Baidu is the Google of China, with over 75 percent of that country’s internet search market share and hundreds of millions of active users for other internet services it offers, including public cloud computing.

It’s also one of the world’s leading researchers in artificial intelligence, a division that until recently was led by former Stanford professor and AI expert Andrew Ng. Former Microsoft search and AI expert Qi Lu is now the president and chief operating officer at Baidu, and the company is expected to challenge rivals like Google, Facebook, and Microsoft in artificial intelligence research for years to come.

NVIDIA CEO Jensen Huang gives the keynote address at CES in Las Vegas on Wednesday. (Geek Wire photo / Kevin Lisota).

For its part, Nvidia’s GPUs (graphics processing units) are being snapped up left and right by AI researchers to run their models, and are also offered by all the major public cloud providers as a service to their customers. Google is mounting a challenge with its Tensor Processing Units, but Nvidia has a lot of momentum on its side.
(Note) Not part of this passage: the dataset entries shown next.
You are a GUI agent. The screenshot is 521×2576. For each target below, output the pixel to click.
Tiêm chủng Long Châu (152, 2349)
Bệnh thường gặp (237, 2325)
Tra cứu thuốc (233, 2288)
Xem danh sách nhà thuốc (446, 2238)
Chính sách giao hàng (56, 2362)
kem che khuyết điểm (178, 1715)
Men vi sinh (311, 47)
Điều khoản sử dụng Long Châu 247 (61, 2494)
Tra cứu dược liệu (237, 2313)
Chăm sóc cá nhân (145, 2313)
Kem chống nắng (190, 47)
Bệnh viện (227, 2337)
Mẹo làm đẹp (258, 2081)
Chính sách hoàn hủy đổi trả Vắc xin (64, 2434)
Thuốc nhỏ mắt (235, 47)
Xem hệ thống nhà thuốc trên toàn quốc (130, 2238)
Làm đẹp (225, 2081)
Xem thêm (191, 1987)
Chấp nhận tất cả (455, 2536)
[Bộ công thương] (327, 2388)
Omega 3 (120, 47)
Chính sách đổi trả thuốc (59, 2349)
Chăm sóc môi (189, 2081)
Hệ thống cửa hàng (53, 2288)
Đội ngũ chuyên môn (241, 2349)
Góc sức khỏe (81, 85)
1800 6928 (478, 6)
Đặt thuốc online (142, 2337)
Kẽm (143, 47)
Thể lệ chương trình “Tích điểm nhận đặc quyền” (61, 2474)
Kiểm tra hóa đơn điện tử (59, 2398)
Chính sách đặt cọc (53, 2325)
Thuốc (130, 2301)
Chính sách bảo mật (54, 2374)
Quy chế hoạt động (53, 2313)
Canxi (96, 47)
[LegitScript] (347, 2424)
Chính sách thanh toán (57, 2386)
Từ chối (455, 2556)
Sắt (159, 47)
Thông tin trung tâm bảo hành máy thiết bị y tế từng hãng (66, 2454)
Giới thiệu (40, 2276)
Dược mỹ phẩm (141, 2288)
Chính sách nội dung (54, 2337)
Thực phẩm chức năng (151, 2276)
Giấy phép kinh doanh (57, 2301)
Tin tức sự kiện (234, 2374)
Related: Chinese search giant Baidu buys Seattle startup Kitt.ai to connect natural language tech to developers

“We see AI transforming really every industry, and our strategy is to help democratize AI everywhere,” said Ian Buck, vice president and general manager of accelerated computing at Nvidia, in a briefing last week.

The new Nvidia-AI partnership consists of four segments.

  • Baidu will make Nvidia’s latest chips, the Volta V100 and Tesla P4 GPUs, available to its cloud computing customers.
  • The companies will work together to tweak Baidu’s PaddlePaddle deep learning platform to run more effectively on Nvidia’s chips.
  • Baidu will use Nvidia’s self-driving car technology, the Drive PX 2, exclusively as part of the technology platform it puts together for manufacturers of self-driving cars in China.
  • Nvidia will use Baidu’s Duer personal assistant technology in its Nvidia Shield video streaming consoles for the Chinese market.

Artificial intelligence services are expected to be the next big area of competition for public cloud providers. There are only a handful of companies in the world that can afford to do leading-edge AI research, and most of those companies also happen to be among the few who can afford to invest in the massive computing power that enables the public cloud.

As Amazon Web Services’ Swami Sivasubramanian put it at our GeekWire Cloud Tech Summit last month, AI research concepts have been long been discussed, “but what has accelerated adoption of it is that we have specialized compute infrastructure, such as GPUs, specialized CPUs, FPGAs (field programmable gate arrays), you name it.” In this new market for chips, Nvidia is in the driver’s seat.